In dealing with the former considerations—assessing the legality of the government's activities with regard to the second group of surveillances, we must first decide whether § 605 prohibits the surveillances at issue. If we should decide that the prohibitions of § 605 do not cover these surveillances, we must then proceed to determine whether Ivanov's Fourth Amendment rights have been transgressed.13 Lastly, if we should hold that this set of surveillances were not illegal, we must, in accordance with the instructions of the Supreme Court, evaluate the trial judge's exercise of discretion in refusing disclosure.

We shall address these three issues seriatim.

II. SECTION 605 OF THE COMMUNICATIONS ACT OF 1934 DOES NOT PROHIBIT THE INTERCEPTION AND DIVULGENCE OF THE CONTENTS OF ELECTRONIC SURVEILLANCE IN THE FOREIGN AFFAIRS FIELD MADE PURSUANT TO EXECUTIVE ORDER.

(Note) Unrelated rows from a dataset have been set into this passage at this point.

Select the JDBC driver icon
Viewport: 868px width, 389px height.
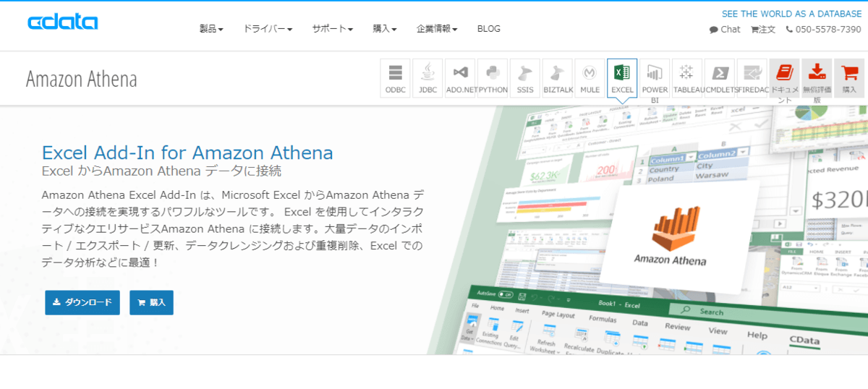[x=427, y=78]
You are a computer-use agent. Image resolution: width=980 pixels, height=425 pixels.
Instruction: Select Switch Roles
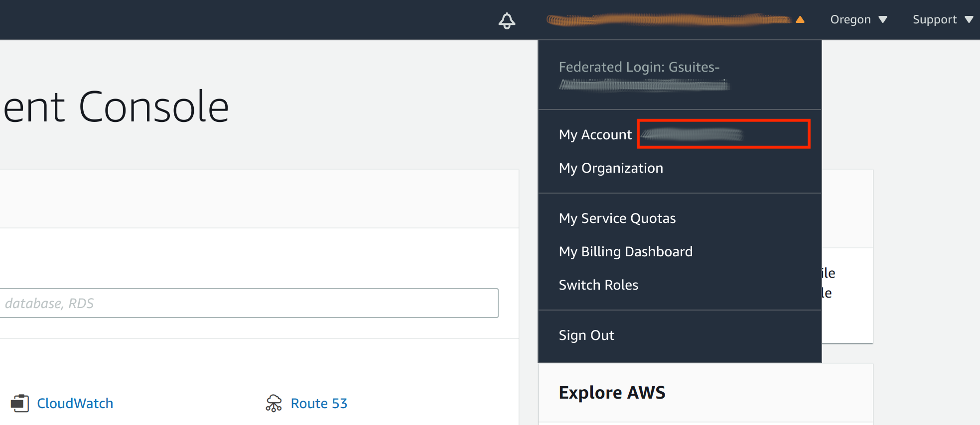click(x=598, y=284)
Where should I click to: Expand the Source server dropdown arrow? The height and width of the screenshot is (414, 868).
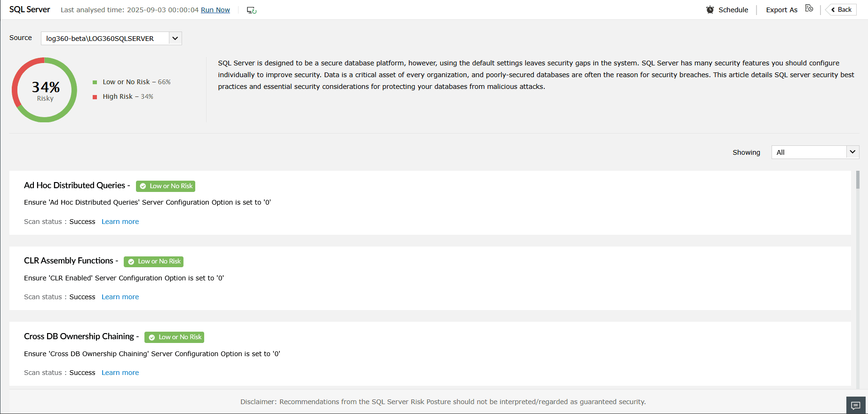coord(175,39)
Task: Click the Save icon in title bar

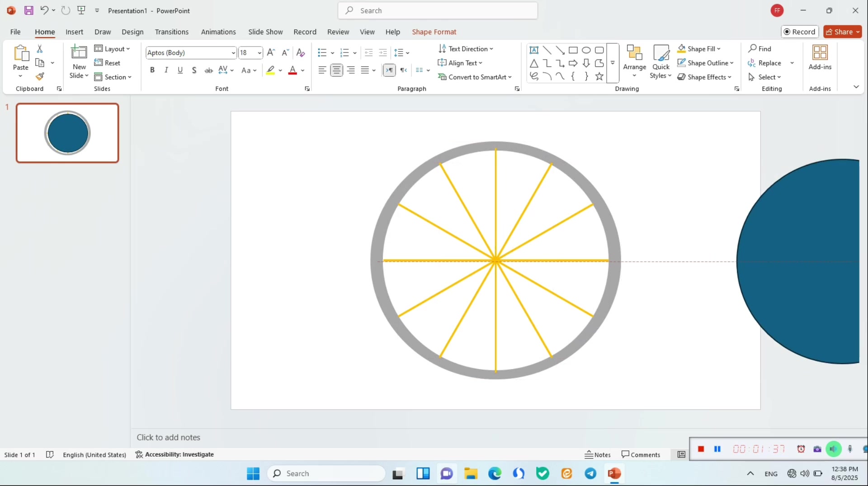Action: click(x=28, y=10)
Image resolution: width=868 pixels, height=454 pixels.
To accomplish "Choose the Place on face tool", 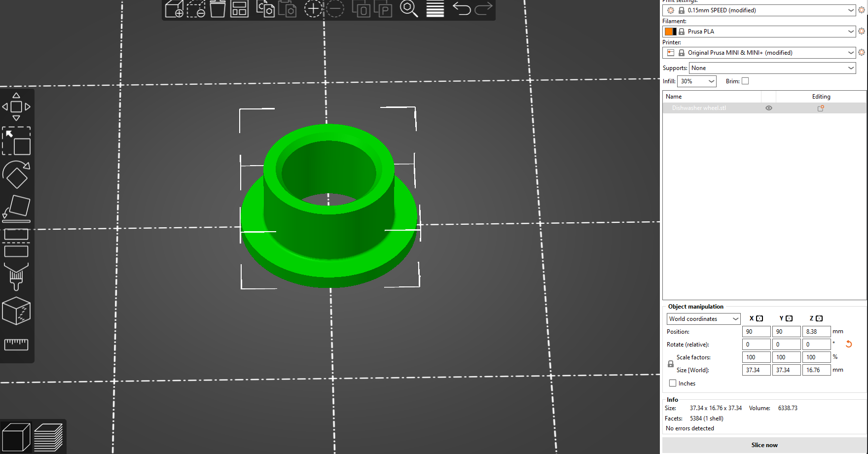I will click(16, 208).
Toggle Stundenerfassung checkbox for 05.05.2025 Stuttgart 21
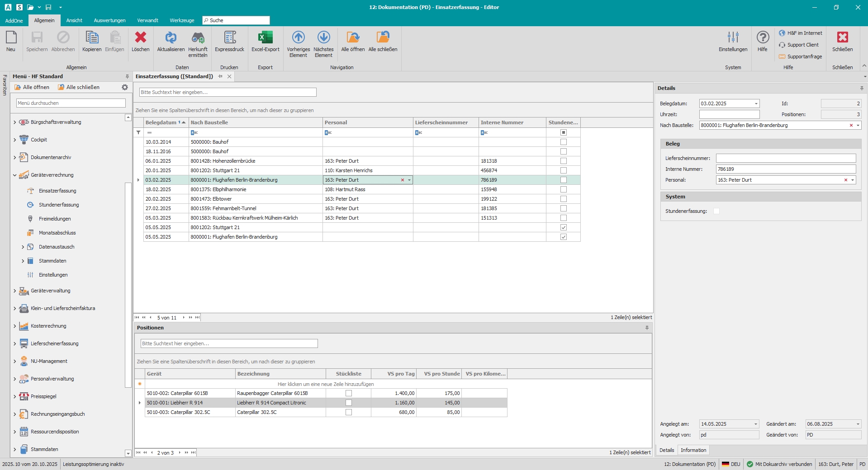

Section 605 of the Communications Act provides in relevant part that "no person not being authorized by the sender shall intercept any communication and divulge or publish the existence, contents, substance, purport, effect, or meaning of such intercepted communication to any person."14

This section prompted considerable discussion as electronic surveillance...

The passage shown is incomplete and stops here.